Records supplied START

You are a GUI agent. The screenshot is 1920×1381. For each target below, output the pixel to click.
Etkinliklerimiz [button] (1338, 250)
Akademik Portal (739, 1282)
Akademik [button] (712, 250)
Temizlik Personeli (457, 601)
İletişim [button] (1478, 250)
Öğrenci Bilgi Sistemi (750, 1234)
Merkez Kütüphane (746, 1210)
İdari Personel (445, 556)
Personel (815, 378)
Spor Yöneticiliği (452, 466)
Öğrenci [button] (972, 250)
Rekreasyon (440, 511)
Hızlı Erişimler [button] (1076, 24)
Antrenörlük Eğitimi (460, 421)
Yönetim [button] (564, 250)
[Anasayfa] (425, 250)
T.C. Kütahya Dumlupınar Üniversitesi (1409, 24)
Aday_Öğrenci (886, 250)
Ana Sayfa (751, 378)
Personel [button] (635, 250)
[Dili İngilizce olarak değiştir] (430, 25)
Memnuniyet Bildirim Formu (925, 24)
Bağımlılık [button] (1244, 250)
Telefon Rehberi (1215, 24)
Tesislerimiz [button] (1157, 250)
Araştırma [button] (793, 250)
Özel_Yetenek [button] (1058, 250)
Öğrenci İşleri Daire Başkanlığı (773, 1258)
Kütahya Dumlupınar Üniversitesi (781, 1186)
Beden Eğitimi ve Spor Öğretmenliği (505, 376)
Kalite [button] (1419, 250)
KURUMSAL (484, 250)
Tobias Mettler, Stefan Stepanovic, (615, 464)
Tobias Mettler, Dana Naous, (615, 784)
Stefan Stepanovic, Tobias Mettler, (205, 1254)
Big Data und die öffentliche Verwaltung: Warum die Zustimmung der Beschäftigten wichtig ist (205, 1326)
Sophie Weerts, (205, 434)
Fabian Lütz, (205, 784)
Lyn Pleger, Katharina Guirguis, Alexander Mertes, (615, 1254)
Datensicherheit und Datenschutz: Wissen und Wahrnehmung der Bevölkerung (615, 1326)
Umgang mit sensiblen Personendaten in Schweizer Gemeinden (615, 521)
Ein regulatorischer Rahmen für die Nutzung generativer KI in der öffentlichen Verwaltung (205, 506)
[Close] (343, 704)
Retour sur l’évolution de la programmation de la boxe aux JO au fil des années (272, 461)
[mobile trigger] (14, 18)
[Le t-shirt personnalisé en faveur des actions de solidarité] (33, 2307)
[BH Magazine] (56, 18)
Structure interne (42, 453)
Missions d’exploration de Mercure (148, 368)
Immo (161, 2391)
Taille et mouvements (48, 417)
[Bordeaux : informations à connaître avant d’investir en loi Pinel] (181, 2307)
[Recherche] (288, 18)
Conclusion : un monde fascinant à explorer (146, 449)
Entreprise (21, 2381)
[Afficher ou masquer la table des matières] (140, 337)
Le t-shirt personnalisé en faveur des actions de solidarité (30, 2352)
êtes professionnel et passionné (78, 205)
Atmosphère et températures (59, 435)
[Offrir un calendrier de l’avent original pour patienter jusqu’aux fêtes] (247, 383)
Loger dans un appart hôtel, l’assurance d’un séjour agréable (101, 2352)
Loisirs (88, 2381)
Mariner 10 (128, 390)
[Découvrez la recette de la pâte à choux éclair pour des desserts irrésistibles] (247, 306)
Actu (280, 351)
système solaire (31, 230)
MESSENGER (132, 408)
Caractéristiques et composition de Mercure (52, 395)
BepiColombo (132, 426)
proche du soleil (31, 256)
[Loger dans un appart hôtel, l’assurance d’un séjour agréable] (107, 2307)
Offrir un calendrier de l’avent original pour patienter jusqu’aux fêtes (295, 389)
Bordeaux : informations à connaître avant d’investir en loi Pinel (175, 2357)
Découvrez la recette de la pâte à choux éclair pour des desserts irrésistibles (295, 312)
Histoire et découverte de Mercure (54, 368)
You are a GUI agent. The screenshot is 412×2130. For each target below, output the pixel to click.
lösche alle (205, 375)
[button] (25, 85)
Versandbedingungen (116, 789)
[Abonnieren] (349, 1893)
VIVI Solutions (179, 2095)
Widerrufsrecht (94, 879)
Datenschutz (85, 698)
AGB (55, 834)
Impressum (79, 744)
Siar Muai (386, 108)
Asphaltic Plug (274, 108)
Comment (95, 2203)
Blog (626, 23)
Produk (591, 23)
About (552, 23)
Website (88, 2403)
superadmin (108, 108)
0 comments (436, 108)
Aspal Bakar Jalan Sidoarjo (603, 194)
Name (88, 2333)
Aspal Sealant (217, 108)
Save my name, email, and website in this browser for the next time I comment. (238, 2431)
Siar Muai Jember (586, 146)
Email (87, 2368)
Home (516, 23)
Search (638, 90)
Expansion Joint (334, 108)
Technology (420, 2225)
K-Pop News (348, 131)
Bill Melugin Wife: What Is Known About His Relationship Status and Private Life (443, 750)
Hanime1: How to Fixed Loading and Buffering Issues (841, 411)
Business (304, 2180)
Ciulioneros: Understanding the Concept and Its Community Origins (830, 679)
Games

Records supplied END

◆ Task description:
Every line with "séjour" in it should be copied from the entries above.

◆ Response for this exercise:
Loger dans un appart hôtel, l’assurance d’un séjour agréable (101, 2352)
[Loger dans un appart hôtel, l’assurance d’un séjour agréable] (107, 2307)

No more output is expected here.